The district court also determined that Butler was a career offender. See U.S.S.G. § 4B1.1.
It rejected Butler’s argument that inchoate crimes like conspiracy fall outside the definition of a
“controlled substance offense,” holding that Butler’s offense of conviction supported the career
offender designation. See U.S.S.G. § 4B1.2(b). Accordingly, after applying a three-level
reduction for Butler’s acceptance of responsibility, the court calculated Butler’s offense level as
34 and his criminal history category as VI. This resulted in a final Guidelines range of 262 to 327
months’ imprisonment. The district court sentenced Butler to 262 months.
Nevertheless, recognizing that Havis could affect Butler’s career offender designation, the
district court “state[d] for the record” that it would impose the same “262 months that I am about
to impose” even if Butler was not a career offender.1 DE 267, Sentencing Tr., Page ID 1671. To
do so, the district court explained that it would “depart upward” one level based on Butler’s
extensive criminal history. Id. A one-level departure would result in a Guidelines range of 210 to
262 months. “And at that level,” the district court explained, “considering all of the 3553 factors,
as well as offense seriousness [and] just punishment, [I] would find that a sentence at the top end
of that range would be the appropriate sentence.”2 Id.
II.
On appeal, Butler challenges his sentence on three grounds. First, he argues that the district
court erred in designating him as a career offender. Second, Butler argues that the district court
1
The district court notified Butler prior to the hearing that it might depart upward under § 4A1.3 of the Guidelines.

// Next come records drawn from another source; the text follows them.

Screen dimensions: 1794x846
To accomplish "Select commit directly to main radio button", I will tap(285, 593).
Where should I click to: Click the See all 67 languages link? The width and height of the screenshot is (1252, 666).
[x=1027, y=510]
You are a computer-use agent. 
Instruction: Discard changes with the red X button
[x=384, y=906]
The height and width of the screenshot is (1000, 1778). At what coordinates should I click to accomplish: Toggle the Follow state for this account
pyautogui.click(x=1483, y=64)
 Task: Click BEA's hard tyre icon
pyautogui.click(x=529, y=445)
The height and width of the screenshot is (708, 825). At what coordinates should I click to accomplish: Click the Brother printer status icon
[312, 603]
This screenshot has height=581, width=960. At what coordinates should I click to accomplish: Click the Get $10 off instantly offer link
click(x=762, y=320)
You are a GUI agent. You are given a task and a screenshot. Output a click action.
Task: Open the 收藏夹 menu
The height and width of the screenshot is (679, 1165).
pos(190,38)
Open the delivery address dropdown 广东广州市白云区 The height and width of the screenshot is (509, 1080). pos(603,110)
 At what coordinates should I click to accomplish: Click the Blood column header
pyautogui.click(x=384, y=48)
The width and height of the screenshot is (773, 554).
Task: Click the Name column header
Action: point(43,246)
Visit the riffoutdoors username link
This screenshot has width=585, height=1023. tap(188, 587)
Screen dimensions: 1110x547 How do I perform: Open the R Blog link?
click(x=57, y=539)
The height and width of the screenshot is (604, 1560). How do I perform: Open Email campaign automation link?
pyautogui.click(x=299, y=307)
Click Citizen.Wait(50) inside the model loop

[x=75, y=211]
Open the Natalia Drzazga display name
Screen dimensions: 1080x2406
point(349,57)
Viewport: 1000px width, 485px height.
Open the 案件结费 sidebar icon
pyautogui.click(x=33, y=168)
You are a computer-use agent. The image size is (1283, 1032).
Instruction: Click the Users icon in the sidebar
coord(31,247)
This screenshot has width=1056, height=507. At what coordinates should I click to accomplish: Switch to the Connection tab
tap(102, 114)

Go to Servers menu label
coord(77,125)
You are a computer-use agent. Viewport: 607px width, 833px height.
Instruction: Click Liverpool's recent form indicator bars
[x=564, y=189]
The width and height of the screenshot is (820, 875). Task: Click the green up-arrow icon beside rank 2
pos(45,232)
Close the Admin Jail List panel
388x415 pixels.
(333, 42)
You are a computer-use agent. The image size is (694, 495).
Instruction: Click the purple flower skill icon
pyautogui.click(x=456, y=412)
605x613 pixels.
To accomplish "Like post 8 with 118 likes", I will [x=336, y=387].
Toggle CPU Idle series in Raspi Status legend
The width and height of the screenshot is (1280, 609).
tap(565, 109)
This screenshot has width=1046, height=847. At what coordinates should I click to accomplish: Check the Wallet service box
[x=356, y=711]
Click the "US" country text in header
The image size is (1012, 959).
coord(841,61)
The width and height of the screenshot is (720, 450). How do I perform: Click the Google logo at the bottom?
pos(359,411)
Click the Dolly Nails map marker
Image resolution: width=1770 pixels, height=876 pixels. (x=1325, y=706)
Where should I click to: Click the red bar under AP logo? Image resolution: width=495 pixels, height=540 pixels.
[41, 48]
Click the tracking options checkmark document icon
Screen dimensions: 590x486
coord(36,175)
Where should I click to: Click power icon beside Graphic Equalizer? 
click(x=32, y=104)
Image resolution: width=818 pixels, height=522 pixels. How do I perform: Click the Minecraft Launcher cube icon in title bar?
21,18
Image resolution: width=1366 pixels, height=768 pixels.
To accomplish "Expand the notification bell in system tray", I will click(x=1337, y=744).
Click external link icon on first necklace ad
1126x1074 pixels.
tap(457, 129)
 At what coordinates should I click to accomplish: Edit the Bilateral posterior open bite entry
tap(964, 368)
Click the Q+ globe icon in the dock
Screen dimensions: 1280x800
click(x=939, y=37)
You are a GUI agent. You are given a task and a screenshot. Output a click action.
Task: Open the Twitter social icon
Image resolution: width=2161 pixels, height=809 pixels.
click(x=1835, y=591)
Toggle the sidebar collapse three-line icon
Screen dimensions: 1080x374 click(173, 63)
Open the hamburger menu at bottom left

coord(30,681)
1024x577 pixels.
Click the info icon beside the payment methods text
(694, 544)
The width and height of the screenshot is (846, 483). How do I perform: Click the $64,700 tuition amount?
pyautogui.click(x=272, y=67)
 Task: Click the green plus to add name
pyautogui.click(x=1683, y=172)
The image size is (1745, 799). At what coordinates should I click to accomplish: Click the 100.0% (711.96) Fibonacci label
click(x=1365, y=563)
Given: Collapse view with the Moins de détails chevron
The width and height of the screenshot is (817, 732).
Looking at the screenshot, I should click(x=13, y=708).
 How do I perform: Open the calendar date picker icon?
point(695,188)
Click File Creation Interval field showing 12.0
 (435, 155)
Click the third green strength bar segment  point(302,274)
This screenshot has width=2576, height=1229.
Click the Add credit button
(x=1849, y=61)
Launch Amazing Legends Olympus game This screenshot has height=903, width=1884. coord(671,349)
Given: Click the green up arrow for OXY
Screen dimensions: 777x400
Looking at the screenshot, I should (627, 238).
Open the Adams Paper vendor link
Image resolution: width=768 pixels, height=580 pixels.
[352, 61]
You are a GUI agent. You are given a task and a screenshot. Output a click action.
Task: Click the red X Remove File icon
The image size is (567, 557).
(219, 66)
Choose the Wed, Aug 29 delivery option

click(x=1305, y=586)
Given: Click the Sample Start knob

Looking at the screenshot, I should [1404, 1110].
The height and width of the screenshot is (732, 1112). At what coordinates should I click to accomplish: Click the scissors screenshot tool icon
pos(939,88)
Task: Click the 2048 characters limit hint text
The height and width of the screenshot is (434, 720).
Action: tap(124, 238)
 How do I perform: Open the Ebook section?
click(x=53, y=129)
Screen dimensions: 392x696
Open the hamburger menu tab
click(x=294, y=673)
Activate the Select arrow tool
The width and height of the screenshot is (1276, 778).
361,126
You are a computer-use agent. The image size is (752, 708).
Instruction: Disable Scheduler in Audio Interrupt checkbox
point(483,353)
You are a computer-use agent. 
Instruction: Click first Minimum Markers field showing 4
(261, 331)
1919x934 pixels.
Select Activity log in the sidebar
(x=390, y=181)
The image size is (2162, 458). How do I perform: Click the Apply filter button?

Butler objected at the hearing.
2
Although the district court addressed Butler’s objection to its application of the leadership enhancement before
discussing its alternative basis for imposing the 262-month sentence, the record makes clear that the enhancement was
only relevant to the alternative sentence. That is, the district court did not factor in the four-level leadership
enhancement to Butler’s career offender Guidelines range, using it only to enhance his non-career offender range.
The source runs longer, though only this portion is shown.